* [Required actions]:
(a) Answer each of these from the passage on policy launches:
(i) What two things does a planning meeting with input from the launch team help achieve?
(ii) What group does the passage give as an example of people who might need to know about the policy but lack access to key channels?
(iii) Compared with a very long document, what is a summarized version of the policy more likely to be?
(b) List everything the passage on policy launches says a good communications plan for introducing a new policy should take in.
(c) Return the text of the passage on policy launches starting with "4. Prepare any" and going on through "risks getting ignored.".

* [Passage given]:
#####
Usually having a planning meeting with the launch team giving input will help get them on board, and also finalise any plan.

3. Work on the communications plan too

A key part of any launch plan for a new policy is having a good communications plan to introduce the policy that takes in the desired channels you’re going to use, the right messaging and the diversity of your workforce. This means your plan cover what you are trying to convey, the different audiences you are trying to reach and so on. In working out the plan, the kind of questions that need to be considered might be:

  • What messages are we trying to convey in the campaign?
  • Which channels are we going to use to actually disseminate the policy?
  • What channels are we going to use to communicate about the policy?
  • Do we need to run any training sessions?
  • Do frontline employees have access to the policy and communications about it?
  • Are there any other groups such as contractors who will need to know about the policy but might not have access to key channels?
  • Who is the person, if any, who is fronting the campaign; for example, is your CEO going to put their name behind communications relating to the new policy?
  • Considering the diversity of the workforce and the nature of the policy being launched, do communications and the policy need to be translated into different languages?
  • How long does the campaign last?
  • Do we need to target the messaging and content to different groups detailing what the change in policy means for them?
  • How do we deal with any questions about the policy?

4. Prepare any communications covering the “why” and the “what”

With a campaign plan made, it’s time to create any necessary communications relating to the policy. This could include making a summarized and more digestible version of the policy itself that is more likely to be read and understood than a very long document that is written in “legalease” and risks getting ignored.
#####
* [Data provided]:
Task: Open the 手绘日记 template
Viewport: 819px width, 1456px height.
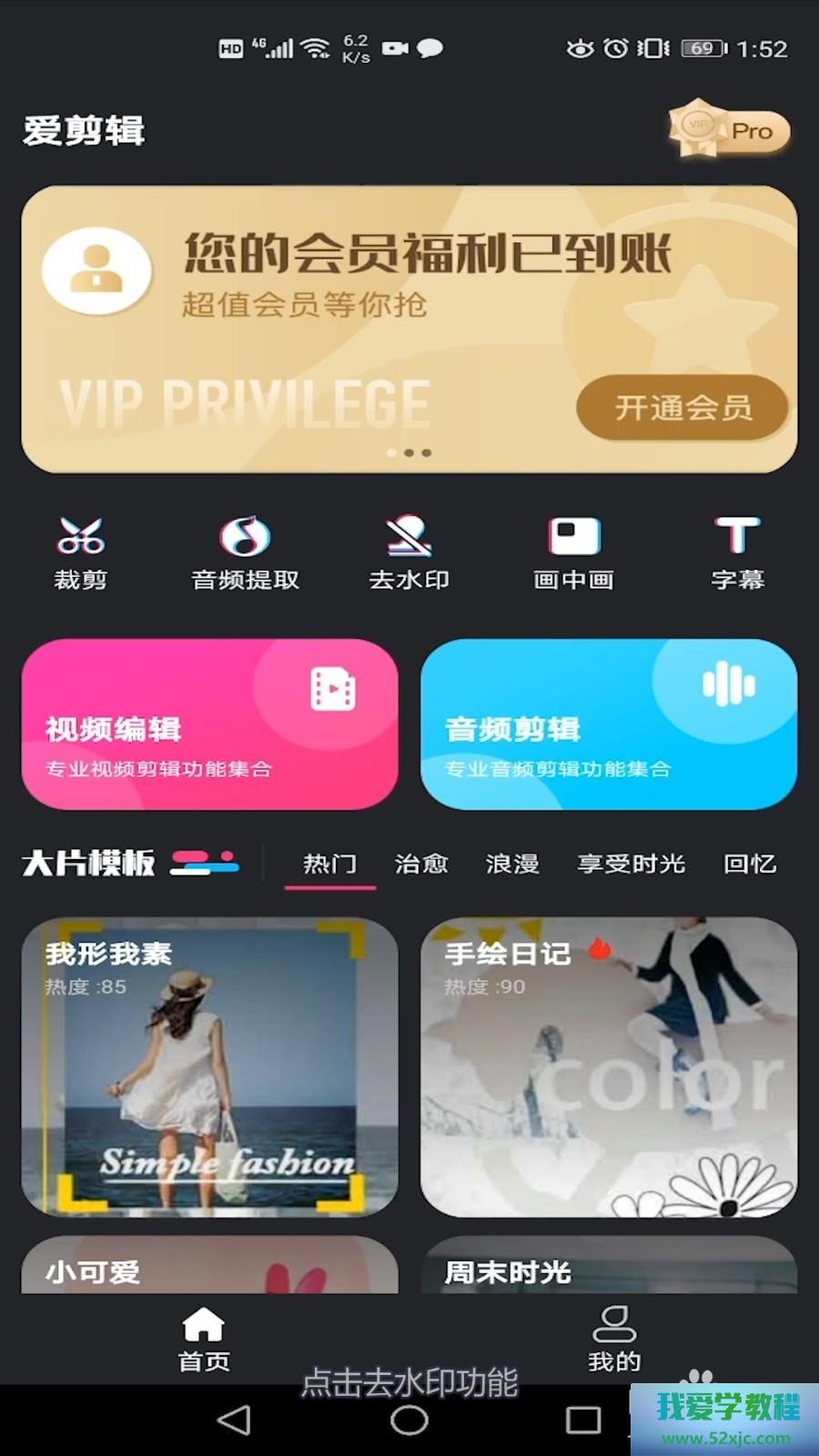Action: click(x=608, y=1067)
#####
* [Answers for this exercise]:
(a)
(i) It helps get the launch team on board and finalize any plan.
(ii) Contractors.
(iii) Read and understood.

(b)
- The desired channels you're going to use
- The right messaging
- The diversity of your workforce

(c)
4. Prepare any communications covering the “why” and the “what”

With a campaign plan made, it’s time to create any necessary communications relating to the policy. This could include making a summarized and more digestible version of the policy itself that is more likely to be read and understood than a very long document that is written in “legalease” and risks getting ignored.